- _Provided passage_:
= = =

Beyond magazines and television, the scope of home improvement DIY continues to grow online where most mainstream media outlets now have extensive DIY-focused informational websites such as This Old House, Martha Stewart, Hometalk, and the DIY Network. These are often extensions of their magazine or television brand. The growth of independent online DIY resources is also spiking.[9] The number of homeowners who blog about their experiences continues to grow, along with DIY websites from smaller organizations.

DIY amongst the fashion community is popular, with ideas being shared on social media such as YouTube about clothing, jewellery, makeup and hair styles. Techniques include distressing jeans, bleaching jeans, redesigning an old shirt, and studding denim. This trend is becoming popular.

= = =

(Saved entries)
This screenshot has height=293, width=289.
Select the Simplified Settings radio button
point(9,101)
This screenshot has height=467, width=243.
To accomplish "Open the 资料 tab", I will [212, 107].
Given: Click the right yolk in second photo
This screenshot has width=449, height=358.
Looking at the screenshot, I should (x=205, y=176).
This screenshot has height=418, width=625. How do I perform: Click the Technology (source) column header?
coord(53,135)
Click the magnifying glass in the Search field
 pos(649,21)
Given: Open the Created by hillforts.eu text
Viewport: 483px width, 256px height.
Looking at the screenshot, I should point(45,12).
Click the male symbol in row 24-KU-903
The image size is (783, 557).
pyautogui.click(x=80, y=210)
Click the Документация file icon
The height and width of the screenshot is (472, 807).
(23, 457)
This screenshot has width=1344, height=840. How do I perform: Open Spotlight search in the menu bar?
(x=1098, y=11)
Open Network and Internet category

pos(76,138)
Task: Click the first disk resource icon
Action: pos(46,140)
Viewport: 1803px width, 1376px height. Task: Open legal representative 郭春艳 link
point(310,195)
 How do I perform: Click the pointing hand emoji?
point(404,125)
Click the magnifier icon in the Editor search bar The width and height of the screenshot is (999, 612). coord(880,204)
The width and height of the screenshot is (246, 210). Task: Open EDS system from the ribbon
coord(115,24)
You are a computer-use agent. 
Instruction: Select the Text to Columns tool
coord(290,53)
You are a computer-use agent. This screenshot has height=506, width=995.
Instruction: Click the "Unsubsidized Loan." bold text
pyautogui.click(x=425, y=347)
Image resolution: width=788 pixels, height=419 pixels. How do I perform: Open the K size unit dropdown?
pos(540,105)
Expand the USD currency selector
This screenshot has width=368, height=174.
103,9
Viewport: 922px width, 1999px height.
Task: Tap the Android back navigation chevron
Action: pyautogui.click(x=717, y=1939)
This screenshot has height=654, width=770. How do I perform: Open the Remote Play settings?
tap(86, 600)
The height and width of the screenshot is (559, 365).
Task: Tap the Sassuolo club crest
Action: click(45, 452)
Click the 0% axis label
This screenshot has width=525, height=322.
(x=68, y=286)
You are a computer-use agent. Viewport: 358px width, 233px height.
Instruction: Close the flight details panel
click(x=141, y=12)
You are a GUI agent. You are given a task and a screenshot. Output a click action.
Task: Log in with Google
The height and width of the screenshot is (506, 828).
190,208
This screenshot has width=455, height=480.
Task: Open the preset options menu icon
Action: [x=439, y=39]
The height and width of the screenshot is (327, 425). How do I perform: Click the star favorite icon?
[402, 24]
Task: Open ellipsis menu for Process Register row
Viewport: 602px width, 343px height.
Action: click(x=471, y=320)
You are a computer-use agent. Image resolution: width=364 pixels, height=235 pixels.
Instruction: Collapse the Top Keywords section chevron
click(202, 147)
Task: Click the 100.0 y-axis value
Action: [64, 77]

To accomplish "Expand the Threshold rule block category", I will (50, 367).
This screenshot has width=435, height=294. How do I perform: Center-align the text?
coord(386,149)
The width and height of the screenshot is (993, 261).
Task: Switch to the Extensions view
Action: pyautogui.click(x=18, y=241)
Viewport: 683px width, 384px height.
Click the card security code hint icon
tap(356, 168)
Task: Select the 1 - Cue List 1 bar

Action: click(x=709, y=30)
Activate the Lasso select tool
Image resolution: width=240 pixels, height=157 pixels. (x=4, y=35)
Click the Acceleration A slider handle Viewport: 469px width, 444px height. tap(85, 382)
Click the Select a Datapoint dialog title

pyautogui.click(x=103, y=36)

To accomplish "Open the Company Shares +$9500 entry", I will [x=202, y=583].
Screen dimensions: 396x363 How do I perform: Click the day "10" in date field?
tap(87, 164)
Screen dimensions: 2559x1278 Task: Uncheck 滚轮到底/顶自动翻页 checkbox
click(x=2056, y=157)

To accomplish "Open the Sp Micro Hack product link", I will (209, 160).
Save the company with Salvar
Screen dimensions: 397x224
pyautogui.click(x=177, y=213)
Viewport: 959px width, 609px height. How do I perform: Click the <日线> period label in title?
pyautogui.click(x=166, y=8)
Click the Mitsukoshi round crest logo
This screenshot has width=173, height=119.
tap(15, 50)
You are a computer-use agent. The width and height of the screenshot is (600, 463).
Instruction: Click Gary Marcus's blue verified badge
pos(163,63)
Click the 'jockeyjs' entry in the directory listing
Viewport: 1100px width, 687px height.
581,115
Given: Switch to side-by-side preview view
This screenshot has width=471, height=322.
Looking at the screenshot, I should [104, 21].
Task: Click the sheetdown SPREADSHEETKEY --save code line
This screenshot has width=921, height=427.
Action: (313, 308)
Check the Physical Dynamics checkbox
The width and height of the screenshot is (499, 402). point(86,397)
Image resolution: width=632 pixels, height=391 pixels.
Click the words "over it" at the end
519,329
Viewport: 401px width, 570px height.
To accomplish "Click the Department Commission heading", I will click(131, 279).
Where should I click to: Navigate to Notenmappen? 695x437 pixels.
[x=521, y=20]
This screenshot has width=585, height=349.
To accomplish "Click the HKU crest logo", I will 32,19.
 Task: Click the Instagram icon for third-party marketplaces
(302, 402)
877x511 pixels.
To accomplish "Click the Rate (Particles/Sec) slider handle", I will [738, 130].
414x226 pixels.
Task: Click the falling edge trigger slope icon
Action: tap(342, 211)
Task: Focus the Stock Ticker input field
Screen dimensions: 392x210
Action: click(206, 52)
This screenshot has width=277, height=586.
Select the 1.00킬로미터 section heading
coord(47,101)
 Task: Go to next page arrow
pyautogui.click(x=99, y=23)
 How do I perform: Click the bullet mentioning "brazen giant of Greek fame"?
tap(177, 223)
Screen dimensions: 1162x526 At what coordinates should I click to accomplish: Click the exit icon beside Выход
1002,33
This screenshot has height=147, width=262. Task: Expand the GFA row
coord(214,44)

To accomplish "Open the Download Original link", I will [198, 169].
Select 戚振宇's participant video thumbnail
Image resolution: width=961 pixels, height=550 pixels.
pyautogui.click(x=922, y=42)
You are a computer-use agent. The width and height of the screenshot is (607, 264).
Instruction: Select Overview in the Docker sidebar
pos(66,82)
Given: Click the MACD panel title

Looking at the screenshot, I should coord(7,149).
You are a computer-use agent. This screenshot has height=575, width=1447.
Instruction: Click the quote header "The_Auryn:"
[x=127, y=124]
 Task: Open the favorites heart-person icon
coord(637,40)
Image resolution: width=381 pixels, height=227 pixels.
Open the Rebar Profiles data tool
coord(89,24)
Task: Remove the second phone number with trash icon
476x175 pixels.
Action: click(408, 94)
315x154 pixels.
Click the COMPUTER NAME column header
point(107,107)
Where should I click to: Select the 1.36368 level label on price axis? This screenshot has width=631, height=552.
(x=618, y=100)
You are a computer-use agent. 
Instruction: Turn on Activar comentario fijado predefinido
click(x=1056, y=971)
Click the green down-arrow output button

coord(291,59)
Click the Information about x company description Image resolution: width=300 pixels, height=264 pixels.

= = =

- _Exercise objective_:
Replace "YouTube" with "Pinterest" in the passage about DIY, and write it out from "DIY amongst the" up to and including "is becoming popular.". None of the material is needed for this.

- _Worked solution_:
DIY amongst the fashion community is popular, with ideas being shared on social media such as Pinterest about clothing, jewellery, makeup and hair styles. Techniques include distressing jeans, bleaching jeans, redesigning an old shirt, and studding denim. This trend is becoming popular.